Jolakaia made a distinctly reptilian tsk sound.
“You’ve already had a double portion!” she said. “And you know you have to clean your claws and wipe your scales after you’ve been working with the metal before you eat! I don’t want to have to get the blood-cleansers out because you’ve ingested too much of the dust again!”
Zev gave a lazy grin, hopped right over the bike she’d been working on, bumped her snout lovingly to the side of Jolakaia’s head, and then headed around the side of the house towards the door at the front. Jolakaia watched her go with a look of long-suffering affection, as if she were wondering how she’d gotten so lucky and, simultaneously, how she was going to survive the woman who’d just gone inside the house.
Once satisfied that Zev wasn’t going to give herself metal poisoning, she turned back towards us with the food – beautiful, big, fat pastries.
“They’re stuffed with fish and egg. And those little mollusks that glue themselves to river rock. Did you encounter any of those when you were out there? They’re rare around here these days, but very good.”
I accepted a pastry gratefully and bit into it. The outer dough wasn’t at all the texture I was expecting – it was much firmer, almost cracker-like – but still delicious.
“I did not notice them,” Skallagrim responded. He watched me eat for a moment, his eye lingering on my mouth, then took a pastry for himself.
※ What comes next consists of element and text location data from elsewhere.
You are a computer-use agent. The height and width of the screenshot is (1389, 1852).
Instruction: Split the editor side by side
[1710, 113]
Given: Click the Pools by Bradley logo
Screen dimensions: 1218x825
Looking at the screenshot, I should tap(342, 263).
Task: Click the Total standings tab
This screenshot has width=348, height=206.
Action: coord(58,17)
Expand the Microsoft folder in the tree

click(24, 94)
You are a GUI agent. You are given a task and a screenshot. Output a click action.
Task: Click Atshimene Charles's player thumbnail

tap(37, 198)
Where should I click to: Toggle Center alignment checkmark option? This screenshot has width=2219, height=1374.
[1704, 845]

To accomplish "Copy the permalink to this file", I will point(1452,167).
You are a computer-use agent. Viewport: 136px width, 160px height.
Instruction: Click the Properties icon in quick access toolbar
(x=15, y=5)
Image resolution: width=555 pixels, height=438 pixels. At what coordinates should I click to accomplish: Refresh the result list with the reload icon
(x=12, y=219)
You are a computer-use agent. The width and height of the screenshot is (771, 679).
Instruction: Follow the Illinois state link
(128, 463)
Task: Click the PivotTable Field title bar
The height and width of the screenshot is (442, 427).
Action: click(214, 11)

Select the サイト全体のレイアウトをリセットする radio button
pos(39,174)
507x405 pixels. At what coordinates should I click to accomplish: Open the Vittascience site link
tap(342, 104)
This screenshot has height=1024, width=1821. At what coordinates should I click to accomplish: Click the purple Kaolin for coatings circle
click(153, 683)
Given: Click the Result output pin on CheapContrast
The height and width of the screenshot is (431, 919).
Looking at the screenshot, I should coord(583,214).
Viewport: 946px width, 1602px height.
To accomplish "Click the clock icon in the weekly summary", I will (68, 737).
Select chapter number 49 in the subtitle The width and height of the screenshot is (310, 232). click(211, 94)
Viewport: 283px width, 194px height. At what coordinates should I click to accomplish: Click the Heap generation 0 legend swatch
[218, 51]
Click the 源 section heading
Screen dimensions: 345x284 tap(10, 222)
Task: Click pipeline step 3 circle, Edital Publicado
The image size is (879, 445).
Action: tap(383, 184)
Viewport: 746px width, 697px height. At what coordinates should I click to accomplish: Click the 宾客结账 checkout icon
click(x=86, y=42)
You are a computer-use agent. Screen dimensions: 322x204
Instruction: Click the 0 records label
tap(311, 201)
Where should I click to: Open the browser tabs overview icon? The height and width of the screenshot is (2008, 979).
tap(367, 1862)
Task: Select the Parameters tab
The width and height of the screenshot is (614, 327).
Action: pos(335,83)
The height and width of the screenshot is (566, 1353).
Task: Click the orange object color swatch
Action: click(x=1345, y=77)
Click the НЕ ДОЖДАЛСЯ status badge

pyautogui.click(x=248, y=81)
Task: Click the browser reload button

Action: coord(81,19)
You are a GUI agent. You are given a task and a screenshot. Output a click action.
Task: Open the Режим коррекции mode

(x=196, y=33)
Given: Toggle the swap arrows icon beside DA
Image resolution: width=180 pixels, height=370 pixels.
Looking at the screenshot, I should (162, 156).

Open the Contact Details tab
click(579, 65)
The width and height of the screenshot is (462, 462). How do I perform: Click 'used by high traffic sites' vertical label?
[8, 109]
He popped the thing into his snout whole, like it was nothing but a puff of popcorn.
“You and Zev eat the same way, Skalla,” Jolakaia said, giving a resigned sort of smirk.
“I didn’t know your name could be shortened to Skalla,” I said, feeling a frown pucker the spot between my brows.
Skallagrim tossed his snout, his version of a shrug.
“You may call me that, if you wish.” He did his snout-shrug thing again. “You may call me whatever you like.”
I realized I was still frowning. I wasn’t exactly jealous, per se. Jolakaia had been an amazing friend to both of us, not to mention the fact that she was related by blood to Skallagrim and was very happily married to someone else. But still, something about it irked me. It didn’t bother me that she had a nickname for Skallagrim.
It bothered me that I didn’t. There was a less formal, more intimate way of addressing him, and I’d had no idea. A casual friend would have known something like that, let alone the person who was supposed to be his mate.